PHOTO | FILE Garbage falls off a Nairobi County truck on its way to a dumpsite.
NATION MEDIA GROUP
If the daily complaints in this newspaper’s Op-Ed pages are to be trusted, Nairobi is becoming one huge refuse dump.
One
of the latest complaints went: “Nairobi is becoming increasingly
filthy. Today there is garbage all over the place… How do we deal with
the hawkers responsible for the menace?

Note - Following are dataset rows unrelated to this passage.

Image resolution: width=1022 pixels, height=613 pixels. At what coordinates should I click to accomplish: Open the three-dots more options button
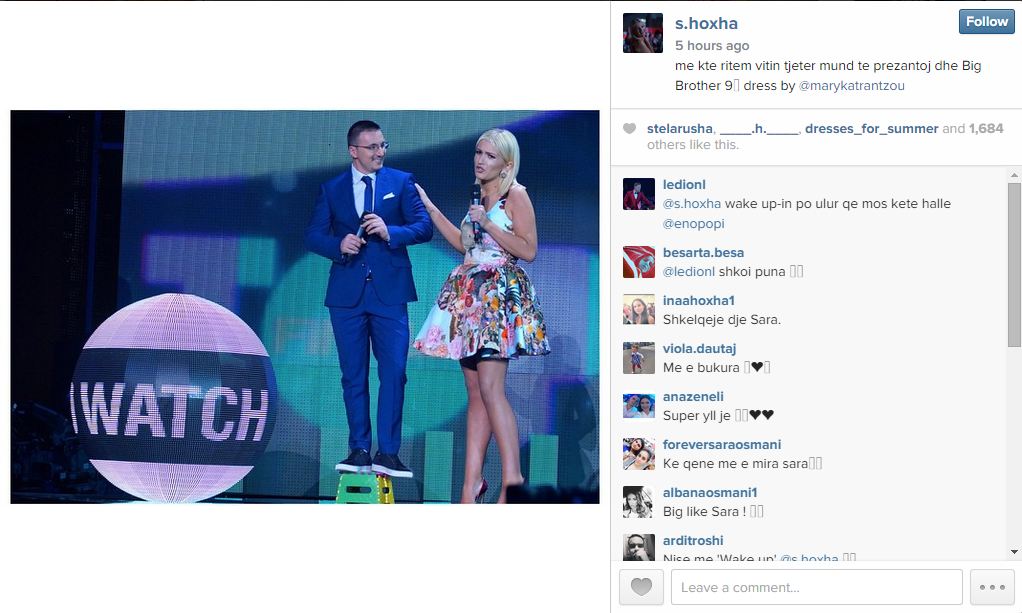click(992, 587)
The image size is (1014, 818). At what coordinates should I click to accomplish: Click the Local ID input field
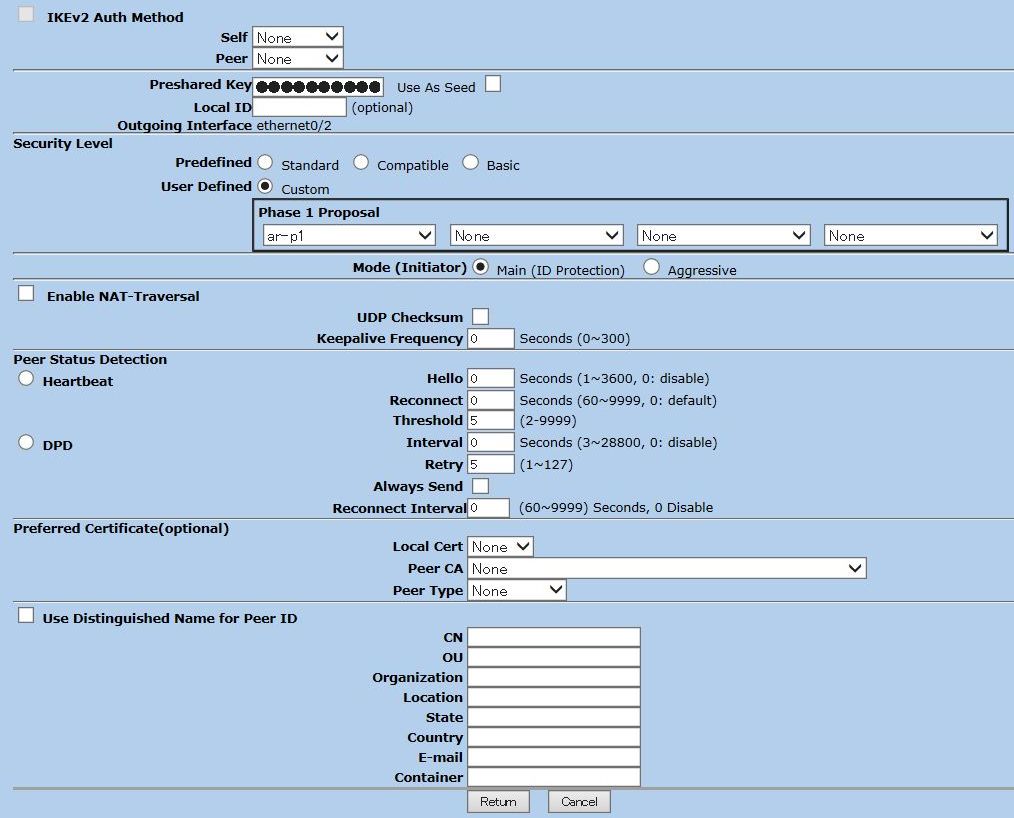click(x=300, y=107)
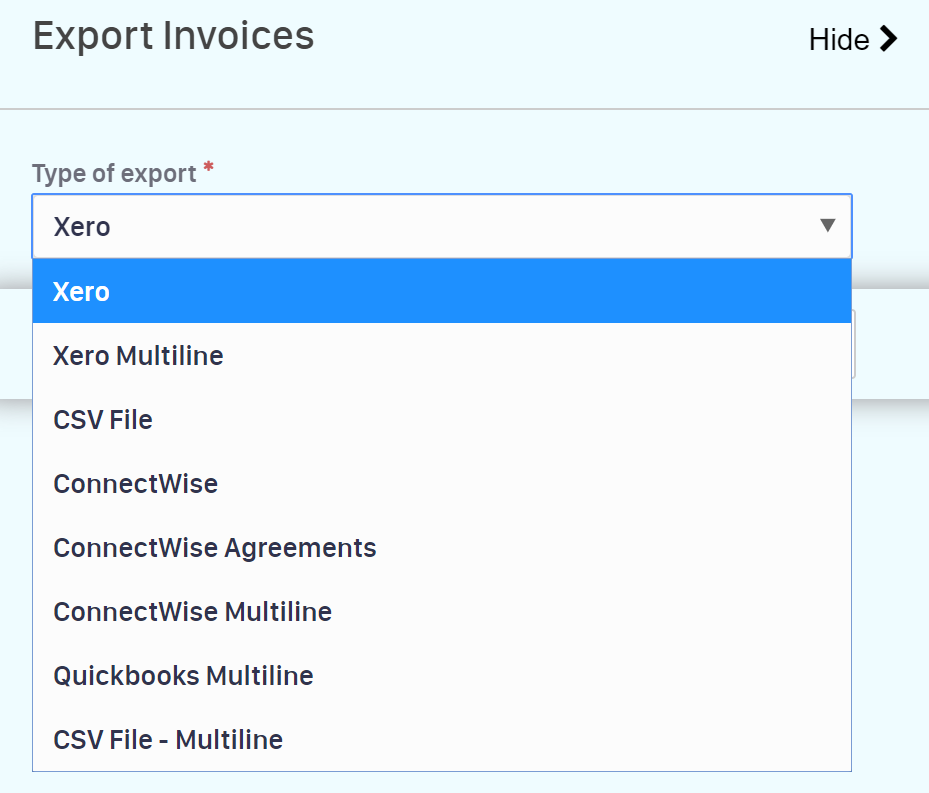929x793 pixels.
Task: Choose ConnectWise Multiline option
Action: (x=192, y=612)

Can the county government act
before an epidemic breaks out?”
While the reader
singled out hawkers, garbage handling is easily the greatest challenge
Governor Evans Kidero faces in managing the city.
According
to Mathieu Mérino in an article titled ‘Management of garbage in
Nairobi: Perspectives of restructuring public action’, in the book:
Nairobi Today: The Paradox of a Fragmented City; public services,
particularly management of garbage, benefited from major investments by
the colonial authorities from the beginning of the 20th Century.
“By
1910, the town authorities were using enough staff to ensure the
regular cleaning and maintenance of public areas (especially the
streets) and the collection and disposal of garbage,” writes Mérino,
adding, “waste management worked relatively well until the mid-1970s.”
Today,
a combination of factors, including an apparently overwhelmed county
government and Nairobians’ peculiar habits of relieving themselves on
pedestrian overpasses, has ensured that footbridges that were meant to
minimise road accidents are rarely used.
And what
seemed like public health crisis has morphed into a security issue
following the recent Dandora dumpsite gang shootings.
The
population of the 32,000-square-kilometre city has grown from 325,000
people 50 years ago to 3.1 million as per the 2009 census, which is
perhaps why Governor Kidero appointed one-time Nairobi Town Clerk John
Gakuo to take charge of the Water, Forestry and Natural Resources
docket.
Although he was sworn into office
mid-September, Mr Gakuo’s appointment is yet to yield any fruits—a
paradox given that during his tenure as town clerk, Nairobi acquired
some semblance of cleanliness, hence Nairobians’ excitement when he was
appointed to his current docket.
Ironically, several initiatives have been undertaken over the years to restore Nairobi’s lost glory.
Back
in June 1994 when the Kenya National Environmental Action Plan (Neap)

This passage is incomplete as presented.